-- Begin TEXT SEGMENT --
What later/now means to the Brewers is a collection of organizational talent that ESPN’s Keith Law ranked next-to-last in baseball before the start of this season. Leading his Brewers wrap, Law wrote: “This system has one top-100 prospect and a lot of back-end starters or probable relievers.” Cashing in a dump truck full of highly rated prospects to make go-for-it trades played a big role in downgrading Milwaukee’s farm system. But so, too, did a talent drain of another sort: an exodus of highly regarded scouts.
I compared the Packers, which have mostly been successful in player evaluation, to the Brewers here last week. After good work by Brewers scouts before the departure of Zduriencik (to become general manager in Seattle) and others, what followed?
Though drafts can take years to bear fruit, the industry consensus is that Milwaukee has fared very poorly in their drafting for the past few years, even after adjusting for the Brewers picking later than they did when the team was a perennial loser. The 26th overall pick in 2009, Indiana University pitcher Eric Arnett, isn’t going to make it to the Show. The Brewers’ top pick in 2010, right-hander Dylan Covey, was about to sign when a physical revealed he had diabetes; he went to college instead and ended up getting drafted later by the A’s. Blessed with both the 12th and 15th overall picks in 2011 after the Covey snafu, Milwaukee picked Texas right-hander Taylor Jungmann and Georgia Tech lefty Jed Bradley. With a minor league pipeline that sorely lacked upper-tier pitching talent, Jungmann and Bradley seemed like exactly what the Brewers needed, two polished college products who’d move quickly through the rotation and hopefully make an impact in the big leagues within two or three years, if everything broke right. It hasn’t worked out that way. Jungmann has been serviceable, posting a combined 3.55 ERA over the past two seasons in high Class A and Double-A ball … but with a weak strikeout rate of less than six batters per nine innings. That still beats Bradley, who posted a 5.02 ERA during that same span.
-- End TEXT SEGMENT --
-- Begin INFORMATION SHOWN --
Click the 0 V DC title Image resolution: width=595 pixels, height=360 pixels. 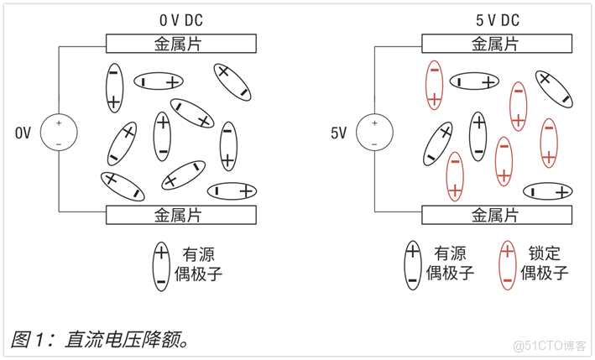pyautogui.click(x=181, y=18)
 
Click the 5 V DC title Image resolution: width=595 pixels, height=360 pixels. pyautogui.click(x=496, y=18)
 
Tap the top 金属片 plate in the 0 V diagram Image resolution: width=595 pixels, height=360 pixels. pyautogui.click(x=180, y=44)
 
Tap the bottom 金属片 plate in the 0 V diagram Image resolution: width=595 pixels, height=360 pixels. pyautogui.click(x=180, y=215)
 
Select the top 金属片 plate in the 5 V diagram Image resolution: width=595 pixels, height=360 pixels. pyautogui.click(x=496, y=44)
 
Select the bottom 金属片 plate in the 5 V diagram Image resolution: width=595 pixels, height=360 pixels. pyautogui.click(x=496, y=215)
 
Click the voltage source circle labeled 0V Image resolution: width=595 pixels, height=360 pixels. pyautogui.click(x=59, y=133)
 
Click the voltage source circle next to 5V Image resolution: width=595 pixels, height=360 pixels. pyautogui.click(x=374, y=133)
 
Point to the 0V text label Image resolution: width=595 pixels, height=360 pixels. pyautogui.click(x=23, y=133)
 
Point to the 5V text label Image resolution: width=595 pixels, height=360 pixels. pyautogui.click(x=338, y=133)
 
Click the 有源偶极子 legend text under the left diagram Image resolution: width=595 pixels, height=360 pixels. pyautogui.click(x=201, y=263)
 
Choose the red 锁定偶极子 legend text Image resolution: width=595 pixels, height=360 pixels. pyautogui.click(x=545, y=263)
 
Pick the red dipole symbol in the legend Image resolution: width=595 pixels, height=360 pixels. pyautogui.click(x=506, y=264)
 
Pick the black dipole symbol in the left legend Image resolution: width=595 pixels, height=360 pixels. pyautogui.click(x=161, y=265)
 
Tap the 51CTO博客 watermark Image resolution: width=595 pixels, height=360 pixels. pyautogui.click(x=549, y=346)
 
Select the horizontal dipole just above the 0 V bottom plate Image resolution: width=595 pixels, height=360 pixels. pyautogui.click(x=232, y=191)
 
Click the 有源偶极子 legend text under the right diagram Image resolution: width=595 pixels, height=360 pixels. pyautogui.click(x=451, y=263)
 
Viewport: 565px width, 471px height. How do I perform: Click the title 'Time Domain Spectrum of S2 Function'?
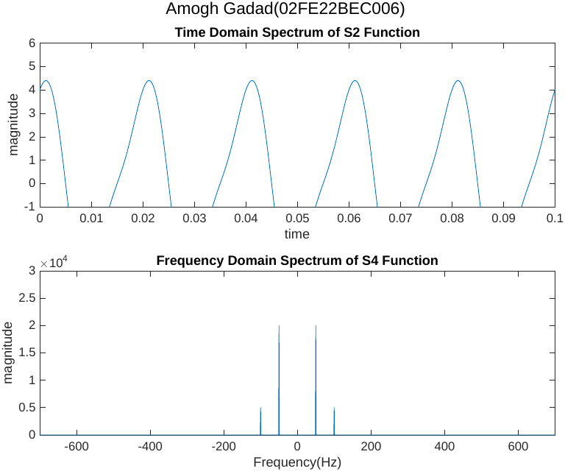[x=297, y=33]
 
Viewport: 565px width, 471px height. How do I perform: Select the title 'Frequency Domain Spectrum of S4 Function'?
[x=297, y=261]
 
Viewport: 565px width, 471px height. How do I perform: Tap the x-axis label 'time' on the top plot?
[x=297, y=234]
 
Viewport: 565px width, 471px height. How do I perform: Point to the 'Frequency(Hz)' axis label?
[x=297, y=463]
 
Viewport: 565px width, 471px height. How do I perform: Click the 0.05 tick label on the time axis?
[x=297, y=219]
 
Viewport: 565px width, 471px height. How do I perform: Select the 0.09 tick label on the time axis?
[x=503, y=219]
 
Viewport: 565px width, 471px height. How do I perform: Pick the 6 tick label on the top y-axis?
[x=32, y=43]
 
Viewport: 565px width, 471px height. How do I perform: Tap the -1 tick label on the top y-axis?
[x=30, y=207]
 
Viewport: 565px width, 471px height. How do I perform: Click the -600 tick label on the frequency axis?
[x=77, y=447]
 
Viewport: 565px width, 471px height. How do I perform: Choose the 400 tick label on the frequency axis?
[x=444, y=447]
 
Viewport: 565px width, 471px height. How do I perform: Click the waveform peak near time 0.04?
[x=252, y=81]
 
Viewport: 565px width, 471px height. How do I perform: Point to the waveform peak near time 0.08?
[x=458, y=81]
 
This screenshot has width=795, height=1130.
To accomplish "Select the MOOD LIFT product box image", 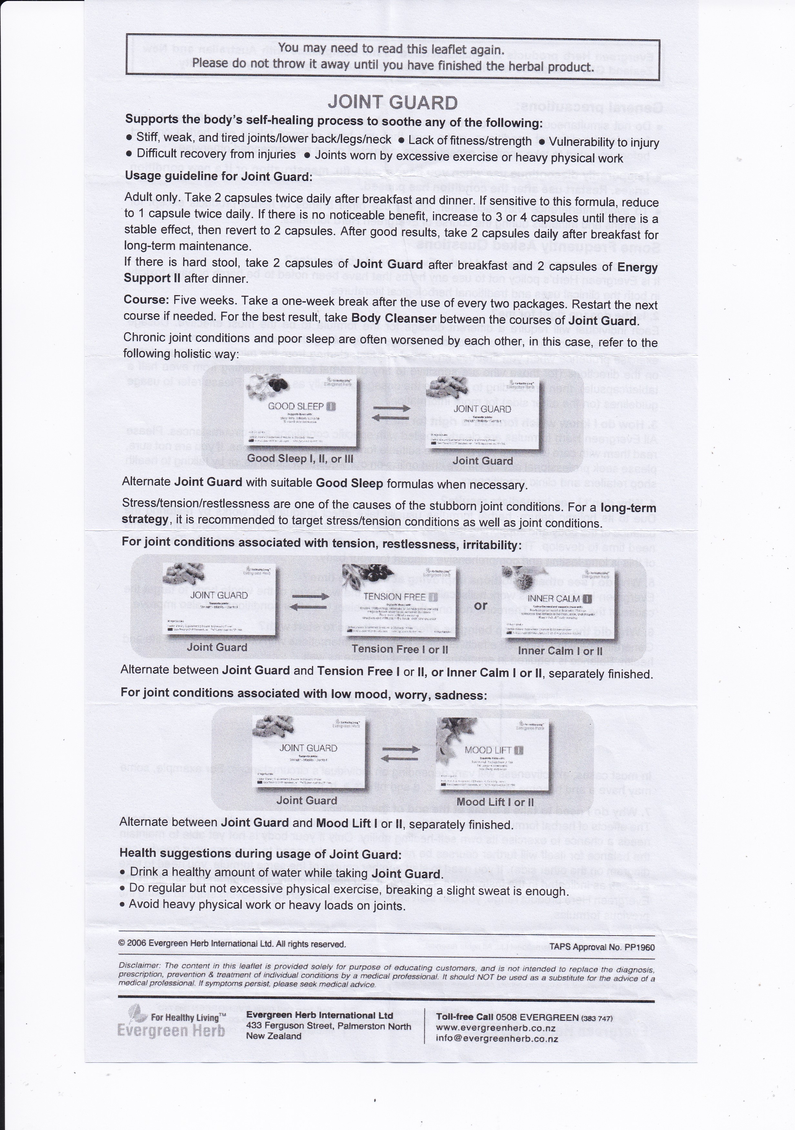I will tap(493, 752).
-- End INFORMATION SHOWN --
TASK DETAILS: In the passage on the Brewers' farm system, what ERA did Jed Bradley post over the past two seasons?

THE RESPONSE: 5.02